→ **Texte source**:
====

Les hommes qui bâtissent : Au-delà d'être dictateurs, ce sont des gestionnaires et managers
Le président Évariste Ndayishimiye, qui déclarait en 2020 qu’il allait « résoudre personnellement » la crise du carburant, se retrouve aujourd’hui, cinq ans plus tard, à présider une pénurie encore plus profonde et chaotique. Au lieu de confier le problème à des experts, il l’a personnalisé. Résultat : désordre, improvisation et frustration publique.Le même schéma se répète ailleurs. Le gouvernement dénonce la corruption avec force discours, mais la corruption prospère dans le silence — y compris au sommet de l’État.
À travers les époques, les nations se sont élevées ou effondrées non pas selon la force de leurs dirigeants, mais selon la qualité de leur gestion. Les hommes qui bâtissent, donc les vrais bâtisseurs de nations, ne sont pas de simples dictateurs : ce sont des gestionnaires. Ils possèdent la discipline de planifier, l’humilité d’écouter les experts et la sagesse de laisser les talents s’exprimer.
Le Burundi d’aujourd’hui illustre tragiquement ce qui arrive lorsqu’un leadership confond autorité et compétence.
Le bâtisseur gestionnaire : un modèle oublié
Jean Baptiste Bagaza, ancien président du Burundi, demeure l’un des meilleurs exemples de dirigeant gestionnaire de notre histoire. Sorti des décombres du colonialisme, Bagaza a gouverné non pas par la peur, mais par la rigueur. Il a bâti des institutions, industrialisé des secteurs, étendu l’éducation et posé les bases d’une administration efficace. Son Burundi, à la fin des années 1970 et au début des années 1980, était un État organisé, respecté et envié par ses voisins.

====

→ **Données fournies**:
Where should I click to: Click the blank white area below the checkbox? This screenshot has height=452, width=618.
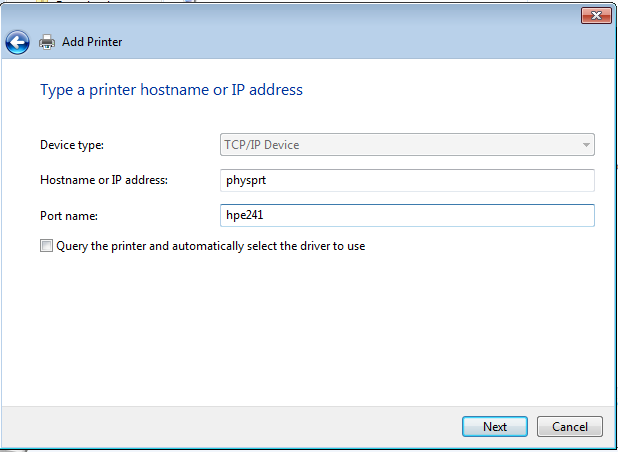[300, 330]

====

→ **Consigne 1**: Reproduisez le passage de l'article sur la gouvernance au Burundi allant de « Le Burundi d’aujourd’hui » jusqu'à « par ses voisins. » inclus, en remplaçant « rigueur » par « méthode ».
→ **Consigne 2**:
Répondez aux questions suivantes d'après l'article sur la gouvernance au Burundi :
(a) En quelle année le président Évariste Ndayishimiye a-t-il déclaré qu'il allait résoudre personnellement la crise du carburant ?
(b) Quelles sont les trois qualités que possèdent les vrais bâtisseurs de nations ?
(c) Quelle fonction Jean Baptiste Bagaza a-t-il exercée ?
→ **Consigne 3**: Rédigez la suite de l'article sur la gouvernance au Burundi, à partir de sa dernière phrase.

→ **Résultat final 1**:
Le Burundi d’aujourd’hui illustre tragiquement ce qui arrive lorsqu’un leadership confond autorité et compétence.
Le bâtisseur gestionnaire : un modèle oublié
Jean Baptiste Bagaza, ancien président du Burundi, demeure l’un des meilleurs exemples de dirigeant gestionnaire de notre histoire. Sorti des décombres du colonialisme, Bagaza a gouverné non pas par la peur, mais par la méthode. Il a bâti des institutions, industrialisé des secteurs, étendu l’éducation et posé les bases d’une administration efficace. Son Burundi, à la fin des années 1970 et au début des années 1980, était un État organisé, respecté et envié par ses voisins.

→ **Résultat final 2**:
(a) En 2020.
(b) La discipline de planifier, l'humilité d'écouter les experts et la sagesse de laisser les talents s'exprimer.
(c) Il a été président du Burundi.

→ **Résultat final 3**:
De même, Ian Khama, au Botswana, a su transformer un pays pauvre et peu peuplé en un modèle africain d’efficacité, de faible corruption et de bonne gouvernance. Il déléguait aux compétences, exigeait la reddition de comptes et plaçait la gestion avant la politique.
Et plus au nord, Paul Kagame, que beaucoup de dirigeants burundais considèrent comme un ennemi, incarne ce que la discipline managériale peut accomplir. Le Rwanda n’est pas parfait, mais son modèle de gouvernance repose sur une philosophie simple : imposer l’ordre, faire confiance aux technocrates, récompenser la performance. La transformation du Rwanda, du chaos à la cohérence, est le fruit d’une gestion disciplinée et orientée vers les résultats.
Ces hommes ne sont pas des dirigeants « doux ». Ils sont fermes. Mais leur fermeté sert un but — non pas leur ego, mais la construction.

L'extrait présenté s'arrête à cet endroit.